%%

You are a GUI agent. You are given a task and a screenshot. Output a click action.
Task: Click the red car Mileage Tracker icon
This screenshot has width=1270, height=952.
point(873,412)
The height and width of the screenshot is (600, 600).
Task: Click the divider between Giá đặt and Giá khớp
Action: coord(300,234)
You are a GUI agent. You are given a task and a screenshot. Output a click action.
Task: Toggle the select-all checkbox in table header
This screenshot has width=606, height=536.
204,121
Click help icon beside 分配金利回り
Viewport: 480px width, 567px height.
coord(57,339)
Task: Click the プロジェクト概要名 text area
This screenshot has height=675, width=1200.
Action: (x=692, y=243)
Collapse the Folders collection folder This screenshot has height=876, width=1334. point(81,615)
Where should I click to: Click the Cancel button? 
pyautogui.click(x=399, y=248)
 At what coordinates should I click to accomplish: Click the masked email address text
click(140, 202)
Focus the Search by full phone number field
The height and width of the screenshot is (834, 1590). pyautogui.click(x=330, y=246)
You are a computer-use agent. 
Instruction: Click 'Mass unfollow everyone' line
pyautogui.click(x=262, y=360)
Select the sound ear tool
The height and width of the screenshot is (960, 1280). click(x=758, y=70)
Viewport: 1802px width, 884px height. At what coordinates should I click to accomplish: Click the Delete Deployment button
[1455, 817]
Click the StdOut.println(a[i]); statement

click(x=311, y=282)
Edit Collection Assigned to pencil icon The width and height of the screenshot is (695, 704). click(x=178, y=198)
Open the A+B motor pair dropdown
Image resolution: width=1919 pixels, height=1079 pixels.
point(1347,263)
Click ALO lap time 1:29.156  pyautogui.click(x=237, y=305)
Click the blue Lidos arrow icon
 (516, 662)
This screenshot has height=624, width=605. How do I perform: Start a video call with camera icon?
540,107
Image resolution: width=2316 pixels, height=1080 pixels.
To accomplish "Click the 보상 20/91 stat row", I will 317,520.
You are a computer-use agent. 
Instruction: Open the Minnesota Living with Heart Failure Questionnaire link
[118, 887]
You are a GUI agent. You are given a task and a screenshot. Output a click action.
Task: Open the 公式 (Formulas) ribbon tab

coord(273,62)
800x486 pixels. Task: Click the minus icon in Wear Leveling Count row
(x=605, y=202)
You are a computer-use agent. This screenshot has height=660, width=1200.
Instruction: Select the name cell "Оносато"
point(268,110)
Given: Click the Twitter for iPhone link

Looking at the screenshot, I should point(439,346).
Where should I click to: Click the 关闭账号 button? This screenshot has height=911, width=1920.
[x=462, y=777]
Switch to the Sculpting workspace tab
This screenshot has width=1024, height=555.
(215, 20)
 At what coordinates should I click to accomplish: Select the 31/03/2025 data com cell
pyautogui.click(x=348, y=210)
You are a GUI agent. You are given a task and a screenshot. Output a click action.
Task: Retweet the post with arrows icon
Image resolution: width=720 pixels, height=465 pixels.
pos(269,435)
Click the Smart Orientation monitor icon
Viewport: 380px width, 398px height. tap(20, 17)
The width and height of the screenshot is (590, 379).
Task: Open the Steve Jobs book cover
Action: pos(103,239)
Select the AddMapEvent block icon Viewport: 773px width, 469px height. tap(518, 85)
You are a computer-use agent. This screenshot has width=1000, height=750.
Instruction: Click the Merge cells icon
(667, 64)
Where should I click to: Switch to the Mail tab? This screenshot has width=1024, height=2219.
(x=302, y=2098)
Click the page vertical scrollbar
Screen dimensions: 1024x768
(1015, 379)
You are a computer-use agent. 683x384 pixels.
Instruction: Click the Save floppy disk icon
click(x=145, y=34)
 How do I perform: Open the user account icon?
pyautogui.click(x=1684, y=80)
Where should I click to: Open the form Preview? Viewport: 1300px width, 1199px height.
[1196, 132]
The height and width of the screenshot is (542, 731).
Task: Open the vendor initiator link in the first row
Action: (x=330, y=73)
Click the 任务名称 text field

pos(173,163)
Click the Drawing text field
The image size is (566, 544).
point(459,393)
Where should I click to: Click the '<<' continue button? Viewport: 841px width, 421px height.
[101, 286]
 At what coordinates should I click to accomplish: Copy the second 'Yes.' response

%%

▶ EXERCISE PROMPT
Return the whole listing, word for word.

▶ OUTPUT
You are a GUI agent. You are given a task and a screenshot. Output a click action.
Task: Click the red car Mileage Tracker icon
This screenshot has width=1270, height=952.
point(873,412)
The height and width of the screenshot is (600, 600).
Task: Click the divider between Giá đặt and Giá khớp
Action: coord(300,234)
You are a GUI agent. You are given a task and a screenshot. Output a click action.
Task: Toggle the select-all checkbox in table header
This screenshot has width=606, height=536.
204,121
Click help icon beside 分配金利回り
Viewport: 480px width, 567px height.
coord(57,339)
Task: Click the プロジェクト概要名 text area
This screenshot has height=675, width=1200.
Action: (x=692, y=243)
Collapse the Folders collection folder This screenshot has height=876, width=1334. point(81,615)
Where should I click to: Click the Cancel button? 
pyautogui.click(x=399, y=248)
 At what coordinates should I click to accomplish: Click the masked email address text
click(140, 202)
Focus the Search by full phone number field
The height and width of the screenshot is (834, 1590). pyautogui.click(x=330, y=246)
You are a computer-use agent. 
Instruction: Click 'Mass unfollow everyone' line
pyautogui.click(x=262, y=360)
Select the sound ear tool
The height and width of the screenshot is (960, 1280). click(x=758, y=70)
Viewport: 1802px width, 884px height. At what coordinates should I click to accomplish: Click the Delete Deployment button
[1455, 817]
Click the StdOut.println(a[i]); statement

click(x=311, y=282)
Edit Collection Assigned to pencil icon The width and height of the screenshot is (695, 704). click(x=178, y=198)
Open the A+B motor pair dropdown
Image resolution: width=1919 pixels, height=1079 pixels.
point(1347,263)
Click ALO lap time 1:29.156  pyautogui.click(x=237, y=305)
Click the blue Lidos arrow icon
 (516, 662)
This screenshot has height=624, width=605. How do I perform: Start a video call with camera icon?
540,107
Image resolution: width=2316 pixels, height=1080 pixels.
To accomplish "Click the 보상 20/91 stat row", I will 317,520.
You are a computer-use agent. 
Instruction: Open the Minnesota Living with Heart Failure Questionnaire link
[118, 887]
You are a GUI agent. You are given a task and a screenshot. Output a click action.
Task: Open the 公式 (Formulas) ribbon tab

coord(273,62)
800x486 pixels. Task: Click the minus icon in Wear Leveling Count row
(x=605, y=202)
You are a computer-use agent. This screenshot has height=660, width=1200.
Instruction: Select the name cell "Оносато"
point(268,110)
Given: Click the Twitter for iPhone link

Looking at the screenshot, I should point(439,346).
Where should I click to: Click the 关闭账号 button? This screenshot has height=911, width=1920.
[x=462, y=777]
Switch to the Sculpting workspace tab
This screenshot has width=1024, height=555.
(215, 20)
 At what coordinates should I click to accomplish: Select the 31/03/2025 data com cell
pyautogui.click(x=348, y=210)
You are a GUI agent. You are given a task and a screenshot. Output a click action.
Task: Retweet the post with arrows icon
Image resolution: width=720 pixels, height=465 pixels.
pos(269,435)
Click the Smart Orientation monitor icon
Viewport: 380px width, 398px height. tap(20, 17)
The width and height of the screenshot is (590, 379).
Task: Open the Steve Jobs book cover
Action: pos(103,239)
Select the AddMapEvent block icon Viewport: 773px width, 469px height. tap(518, 85)
You are a computer-use agent. This screenshot has width=1000, height=750.
Instruction: Click the Merge cells icon
(667, 64)
Where should I click to: Switch to the Mail tab? This screenshot has width=1024, height=2219.
(x=302, y=2098)
Click the page vertical scrollbar
Screen dimensions: 1024x768
(1015, 379)
You are a computer-use agent. 683x384 pixels.
Instruction: Click the Save floppy disk icon
click(x=145, y=34)
 How do I perform: Open the user account icon?
pyautogui.click(x=1684, y=80)
Where should I click to: Open the form Preview? Viewport: 1300px width, 1199px height.
[1196, 132]
The height and width of the screenshot is (542, 731).
Task: Open the vendor initiator link in the first row
Action: (x=330, y=73)
Click the 任务名称 text field

pos(173,163)
Click the Drawing text field
The image size is (566, 544).
point(459,393)
Where should I click to: Click the '<<' continue button? Viewport: 841px width, 421px height.
[101, 286]
 At what coordinates should I click to accomplish: Copy the second 'Yes.' response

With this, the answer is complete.